Aim: To test whether nurses can use the WHO integrated management of childhood illness (IMCI) nutrition algorithm to identify reliably severe protein-energy malnutrition in children.

Methods: Nurses were trained to identify severe protein-energy malnutrition using IMCI training materials. They identified visible severe wasting and bipedal oedema, and categorised weight-for-age using a growth chart, in consecutive children attending outpatient clinics. Their findings were compared with weight for height Z (WHZ) score, bipedal oedema assessed by a trained observer, and weight-for-age Z score.

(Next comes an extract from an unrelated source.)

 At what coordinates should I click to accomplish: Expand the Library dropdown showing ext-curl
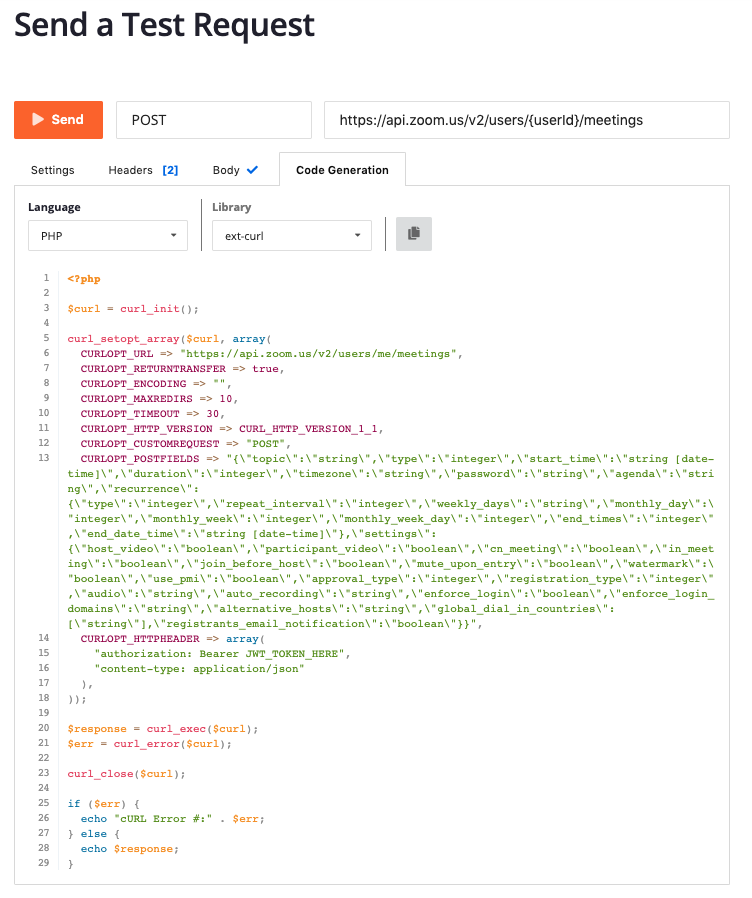[292, 235]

Results: A total of 352 children were recruited, of whom 34 (9.7%) were severely wasted (WHZ score <−3) and 18 (5.1%) had bipedal oedema. In the detection of severe wasting, the nurses’ assessments showed 56% sensitivity, 95% specificity, and 56% positive predictive value (PPV), and for bipedal oedema 22%, 99%, and 57% respectively. Overall, the nurses identified only half of 50 children with severe wasting and/or bipedal oedema and wrongly identified a further 13 children as severely malnourished. Plotting weight for age by the nurses showed 62% sensitivity, 99% specificity, and 89% PPV for the detection of children with very low weight.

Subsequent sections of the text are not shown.